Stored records
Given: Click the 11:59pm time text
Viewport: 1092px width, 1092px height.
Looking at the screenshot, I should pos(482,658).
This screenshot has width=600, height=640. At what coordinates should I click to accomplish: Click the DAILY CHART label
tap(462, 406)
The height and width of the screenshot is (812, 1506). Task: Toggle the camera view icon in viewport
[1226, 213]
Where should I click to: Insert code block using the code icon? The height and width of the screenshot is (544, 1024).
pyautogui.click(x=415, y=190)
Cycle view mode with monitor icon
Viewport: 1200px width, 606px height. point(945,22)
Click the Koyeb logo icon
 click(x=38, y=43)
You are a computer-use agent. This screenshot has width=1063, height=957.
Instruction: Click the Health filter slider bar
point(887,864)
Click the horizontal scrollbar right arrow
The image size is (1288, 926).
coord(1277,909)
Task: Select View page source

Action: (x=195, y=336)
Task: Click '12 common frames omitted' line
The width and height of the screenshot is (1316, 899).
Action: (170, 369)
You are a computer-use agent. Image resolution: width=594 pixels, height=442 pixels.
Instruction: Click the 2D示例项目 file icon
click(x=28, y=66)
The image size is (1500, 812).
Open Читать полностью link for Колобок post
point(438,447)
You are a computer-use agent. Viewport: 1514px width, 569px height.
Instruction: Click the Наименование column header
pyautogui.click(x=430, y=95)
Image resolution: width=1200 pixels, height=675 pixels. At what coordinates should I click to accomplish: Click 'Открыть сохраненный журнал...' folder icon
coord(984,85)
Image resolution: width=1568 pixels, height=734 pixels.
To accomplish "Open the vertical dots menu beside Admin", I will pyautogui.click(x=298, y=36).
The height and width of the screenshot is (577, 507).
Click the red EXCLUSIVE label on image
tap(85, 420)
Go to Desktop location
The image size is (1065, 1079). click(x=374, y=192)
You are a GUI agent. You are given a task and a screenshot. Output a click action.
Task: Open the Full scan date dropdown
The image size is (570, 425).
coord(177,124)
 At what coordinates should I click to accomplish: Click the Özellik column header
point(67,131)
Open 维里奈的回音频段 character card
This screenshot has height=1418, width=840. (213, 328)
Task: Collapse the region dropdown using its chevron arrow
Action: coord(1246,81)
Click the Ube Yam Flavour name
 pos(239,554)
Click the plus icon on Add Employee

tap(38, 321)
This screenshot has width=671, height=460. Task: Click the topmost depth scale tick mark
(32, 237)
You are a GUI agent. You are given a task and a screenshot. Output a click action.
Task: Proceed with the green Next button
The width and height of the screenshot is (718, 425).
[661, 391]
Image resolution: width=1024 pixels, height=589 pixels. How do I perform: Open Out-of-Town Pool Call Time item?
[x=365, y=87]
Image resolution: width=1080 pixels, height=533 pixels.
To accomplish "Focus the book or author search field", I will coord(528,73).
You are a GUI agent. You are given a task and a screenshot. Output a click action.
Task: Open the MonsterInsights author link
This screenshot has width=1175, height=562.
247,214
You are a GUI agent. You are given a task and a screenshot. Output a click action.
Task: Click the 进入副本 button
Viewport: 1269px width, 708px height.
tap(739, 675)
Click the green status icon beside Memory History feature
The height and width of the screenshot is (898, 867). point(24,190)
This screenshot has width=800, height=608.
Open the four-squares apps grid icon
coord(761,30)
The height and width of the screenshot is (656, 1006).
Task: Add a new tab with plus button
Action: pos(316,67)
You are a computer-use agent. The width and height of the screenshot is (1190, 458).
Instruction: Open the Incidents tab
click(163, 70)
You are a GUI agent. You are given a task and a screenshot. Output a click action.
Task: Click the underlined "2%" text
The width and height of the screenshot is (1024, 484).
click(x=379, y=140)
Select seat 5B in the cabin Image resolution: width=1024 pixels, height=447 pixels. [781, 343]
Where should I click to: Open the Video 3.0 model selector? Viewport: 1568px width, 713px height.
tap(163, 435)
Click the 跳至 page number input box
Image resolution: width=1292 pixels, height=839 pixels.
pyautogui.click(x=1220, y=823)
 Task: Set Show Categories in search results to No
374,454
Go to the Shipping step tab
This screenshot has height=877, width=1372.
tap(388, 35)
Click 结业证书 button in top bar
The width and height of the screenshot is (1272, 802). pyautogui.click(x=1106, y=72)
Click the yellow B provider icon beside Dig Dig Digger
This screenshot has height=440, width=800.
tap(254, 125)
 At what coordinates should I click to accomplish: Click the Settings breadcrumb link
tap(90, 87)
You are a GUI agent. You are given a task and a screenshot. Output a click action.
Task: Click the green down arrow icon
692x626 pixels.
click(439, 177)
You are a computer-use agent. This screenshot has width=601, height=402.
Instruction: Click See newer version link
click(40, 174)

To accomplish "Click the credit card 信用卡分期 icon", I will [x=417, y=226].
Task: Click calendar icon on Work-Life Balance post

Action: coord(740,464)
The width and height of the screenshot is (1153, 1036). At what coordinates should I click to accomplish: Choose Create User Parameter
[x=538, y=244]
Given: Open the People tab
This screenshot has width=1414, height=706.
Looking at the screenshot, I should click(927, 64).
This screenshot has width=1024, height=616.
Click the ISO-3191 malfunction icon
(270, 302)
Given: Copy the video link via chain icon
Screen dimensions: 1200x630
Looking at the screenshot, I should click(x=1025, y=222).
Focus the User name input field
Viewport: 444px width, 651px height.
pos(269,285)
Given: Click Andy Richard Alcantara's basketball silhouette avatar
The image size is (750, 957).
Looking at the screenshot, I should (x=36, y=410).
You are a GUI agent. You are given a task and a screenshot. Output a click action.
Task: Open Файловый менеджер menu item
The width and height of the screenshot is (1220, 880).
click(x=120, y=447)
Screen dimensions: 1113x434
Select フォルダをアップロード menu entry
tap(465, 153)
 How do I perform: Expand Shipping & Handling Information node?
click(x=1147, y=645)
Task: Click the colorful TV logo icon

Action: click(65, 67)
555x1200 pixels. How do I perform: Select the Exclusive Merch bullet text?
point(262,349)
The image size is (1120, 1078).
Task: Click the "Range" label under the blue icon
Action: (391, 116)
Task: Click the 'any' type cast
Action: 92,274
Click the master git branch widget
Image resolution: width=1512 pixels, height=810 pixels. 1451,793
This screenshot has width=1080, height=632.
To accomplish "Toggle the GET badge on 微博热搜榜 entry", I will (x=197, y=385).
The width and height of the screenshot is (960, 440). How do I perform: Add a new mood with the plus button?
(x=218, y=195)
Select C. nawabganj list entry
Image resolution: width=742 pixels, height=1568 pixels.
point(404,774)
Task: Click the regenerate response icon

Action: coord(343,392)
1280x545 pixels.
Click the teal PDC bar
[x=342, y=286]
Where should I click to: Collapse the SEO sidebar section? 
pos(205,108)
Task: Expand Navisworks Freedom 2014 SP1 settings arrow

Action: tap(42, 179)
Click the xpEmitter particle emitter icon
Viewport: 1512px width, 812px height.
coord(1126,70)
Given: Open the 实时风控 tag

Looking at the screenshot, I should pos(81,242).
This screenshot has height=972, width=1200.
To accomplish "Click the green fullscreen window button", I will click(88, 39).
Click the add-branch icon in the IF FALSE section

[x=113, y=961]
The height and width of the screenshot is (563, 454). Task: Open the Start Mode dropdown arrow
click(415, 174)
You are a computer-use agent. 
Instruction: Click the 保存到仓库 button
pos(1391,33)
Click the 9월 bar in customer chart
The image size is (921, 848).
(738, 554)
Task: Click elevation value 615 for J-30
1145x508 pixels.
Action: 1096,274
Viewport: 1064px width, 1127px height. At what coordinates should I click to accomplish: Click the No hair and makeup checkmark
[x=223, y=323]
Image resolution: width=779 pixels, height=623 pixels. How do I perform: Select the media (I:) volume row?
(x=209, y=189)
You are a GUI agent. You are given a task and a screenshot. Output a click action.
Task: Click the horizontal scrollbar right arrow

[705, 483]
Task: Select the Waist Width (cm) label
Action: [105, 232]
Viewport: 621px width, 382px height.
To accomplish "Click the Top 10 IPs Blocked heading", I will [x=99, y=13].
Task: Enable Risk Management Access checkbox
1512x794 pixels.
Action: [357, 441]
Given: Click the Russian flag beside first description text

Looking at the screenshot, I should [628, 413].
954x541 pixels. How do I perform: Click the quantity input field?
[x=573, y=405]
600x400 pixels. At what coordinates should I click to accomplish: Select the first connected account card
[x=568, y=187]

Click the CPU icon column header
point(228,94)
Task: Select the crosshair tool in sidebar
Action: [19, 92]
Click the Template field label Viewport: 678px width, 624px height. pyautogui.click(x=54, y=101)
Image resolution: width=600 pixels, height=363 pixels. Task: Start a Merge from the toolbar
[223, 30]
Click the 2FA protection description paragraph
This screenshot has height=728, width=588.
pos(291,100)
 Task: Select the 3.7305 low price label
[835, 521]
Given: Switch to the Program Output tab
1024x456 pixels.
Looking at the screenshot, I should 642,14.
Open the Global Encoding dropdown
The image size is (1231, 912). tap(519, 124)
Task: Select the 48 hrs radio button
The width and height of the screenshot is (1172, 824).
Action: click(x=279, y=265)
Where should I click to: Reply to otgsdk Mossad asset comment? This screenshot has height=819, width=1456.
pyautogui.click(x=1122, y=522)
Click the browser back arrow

→ PROBLEM REQUIREMENTS
Nothing but a number should be given: the count of lines above that include the string "will".

→ SOLUTION TO THE EXERCISE
6